• **TASK TO CARRY OUT**: The lines from the start of the records below through the line containing "Task: Click the Share icon in toolbar" are to be copied exactly, both ends included, with nothing added.

• **Data excerpts**:
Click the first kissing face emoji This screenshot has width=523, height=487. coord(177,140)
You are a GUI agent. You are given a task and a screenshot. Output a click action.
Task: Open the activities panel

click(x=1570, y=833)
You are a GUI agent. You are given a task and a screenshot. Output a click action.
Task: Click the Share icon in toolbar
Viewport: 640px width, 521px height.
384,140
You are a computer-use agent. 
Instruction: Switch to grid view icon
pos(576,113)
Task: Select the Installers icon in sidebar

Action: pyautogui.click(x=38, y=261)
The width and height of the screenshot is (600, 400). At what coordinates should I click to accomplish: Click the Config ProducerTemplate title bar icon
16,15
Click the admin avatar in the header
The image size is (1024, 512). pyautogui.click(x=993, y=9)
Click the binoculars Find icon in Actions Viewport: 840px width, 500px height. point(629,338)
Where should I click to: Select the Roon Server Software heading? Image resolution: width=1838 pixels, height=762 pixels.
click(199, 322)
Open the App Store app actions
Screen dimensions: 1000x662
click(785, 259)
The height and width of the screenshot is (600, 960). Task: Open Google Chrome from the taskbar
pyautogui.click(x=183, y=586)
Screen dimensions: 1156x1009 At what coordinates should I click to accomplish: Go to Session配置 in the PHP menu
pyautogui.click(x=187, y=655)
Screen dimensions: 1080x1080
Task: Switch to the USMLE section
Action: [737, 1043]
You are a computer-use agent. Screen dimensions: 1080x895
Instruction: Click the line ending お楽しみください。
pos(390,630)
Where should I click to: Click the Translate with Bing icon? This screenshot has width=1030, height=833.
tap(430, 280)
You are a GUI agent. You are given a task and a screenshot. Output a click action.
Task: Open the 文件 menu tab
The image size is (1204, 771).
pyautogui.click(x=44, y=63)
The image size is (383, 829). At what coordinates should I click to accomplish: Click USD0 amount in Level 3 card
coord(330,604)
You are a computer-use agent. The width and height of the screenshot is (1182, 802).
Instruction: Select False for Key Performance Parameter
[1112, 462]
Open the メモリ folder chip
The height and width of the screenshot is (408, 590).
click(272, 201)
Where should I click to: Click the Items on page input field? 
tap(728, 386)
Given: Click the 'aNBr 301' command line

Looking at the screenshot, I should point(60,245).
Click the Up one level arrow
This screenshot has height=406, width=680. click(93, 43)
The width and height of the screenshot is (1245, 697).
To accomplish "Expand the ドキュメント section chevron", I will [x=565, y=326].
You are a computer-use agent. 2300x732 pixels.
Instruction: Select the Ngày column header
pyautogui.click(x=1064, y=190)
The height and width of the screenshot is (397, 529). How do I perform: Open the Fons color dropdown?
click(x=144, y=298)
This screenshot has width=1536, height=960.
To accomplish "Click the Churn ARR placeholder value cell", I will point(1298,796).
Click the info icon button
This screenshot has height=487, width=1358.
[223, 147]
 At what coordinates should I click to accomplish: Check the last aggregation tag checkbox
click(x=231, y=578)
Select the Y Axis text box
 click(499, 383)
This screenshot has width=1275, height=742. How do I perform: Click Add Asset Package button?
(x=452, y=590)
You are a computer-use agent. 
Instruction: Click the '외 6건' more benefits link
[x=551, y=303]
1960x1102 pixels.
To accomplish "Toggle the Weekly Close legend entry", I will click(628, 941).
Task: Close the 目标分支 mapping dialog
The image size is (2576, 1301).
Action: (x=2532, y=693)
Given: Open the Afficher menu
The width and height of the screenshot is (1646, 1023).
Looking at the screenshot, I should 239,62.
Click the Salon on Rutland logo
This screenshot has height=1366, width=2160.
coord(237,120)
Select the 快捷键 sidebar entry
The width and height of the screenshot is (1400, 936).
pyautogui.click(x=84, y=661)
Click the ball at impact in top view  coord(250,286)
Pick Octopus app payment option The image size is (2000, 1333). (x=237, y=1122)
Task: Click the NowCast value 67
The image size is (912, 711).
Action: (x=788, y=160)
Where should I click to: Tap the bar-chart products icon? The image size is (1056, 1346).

• **RESULT OF THE TASK**:
Click the first kissing face emoji This screenshot has width=523, height=487. coord(177,140)
You are a GUI agent. You are given a task and a screenshot. Output a click action.
Task: Open the activities panel

click(x=1570, y=833)
You are a GUI agent. You are given a task and a screenshot. Output a click action.
Task: Click the Share icon in toolbar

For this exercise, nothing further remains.